In fact, Forrester reported that when it comes to cloud services, “despite resource sharing, multitenancy will often improve security. Most current enterprise security models are perimeter-based, making you vulnerable to inside attacks. Multitenant services secure all assets at all times, since those within the main perimeter are all different clients.”
Similarly, Gartner reported that “cloud-based controls can provide more current protection, sometimes avoiding complex and costly upgrades.”
To maintain security, your archive must support this function so that you don’t allow excessive access to users that don’t need it, especially because you’re dealing with sensitive corporate data.
3. Accountability and visibility of interactions with data must be supported.
When it comes to data governance, the custodian of the data must be able to maintain accountability and have visibility over what has been done to it by those who have been granted access.
Many cloud-based services are already able to tell you who has done what with the privileges granted by the owner. If your email archive is one of them, the fact that it has this feature in itself promotes secure behaviour of all those that have access.
4. Availability of data must be reliable.
This means that your data is available when and where it’s needed – otherwise it will likely lead to evasion. Organisations that use tapes and PST files struggle with being able to retrieve the email data stored. It’s cumbersome and time-consuming, whereas in the cloud you can find what you need in seconds.
Is it worth it?
Although this can seem like too big a task, the opportunities that can be gained by keeping data in the cloud far outweigh the risks:
- Cost. It’s more cost-effective to go cloud. In fact, Gartner reported that “the ease of deployment and relief from technology maintenance that cloud security services bring should provide users with immediate cost savings.”
- Email Compliance. Since dealing with an eDiscovery request is a major hassle, you will want to make sure that you’re as prepared as can be. The nature of legal discovery requests make it difficult to comply because of the strict penalties in relation to the time you are given to produce the data requested – no matter how far back it may go. There are significant implications for an employee either accidentally or purposefully deleting an important email that is needed for an eDiscovery request.

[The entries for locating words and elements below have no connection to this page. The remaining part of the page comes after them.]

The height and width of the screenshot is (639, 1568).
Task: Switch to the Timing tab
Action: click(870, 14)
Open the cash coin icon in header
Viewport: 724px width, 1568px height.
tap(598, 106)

- Email Archive Searchability. Perhaps the biggest advantage of cloud email archiving is the fact that your archive can be made useful because it’s so easy to search and retrieve data. For this reason cloud archiving is useful beyond being able to comply with email retention laws set by industry regulations – it can also help with the everyday running of the business. This is why many industry sectors are already taking more control and governance over archived data by moving in this direction, including banks, governments and hospitals.
Executives need to ask themselves if they’re able to control the cloud by building a scalable infrastructure – or if they can’t, hand it over to a vendor who is better equipped to cope with the task by having the above functionality.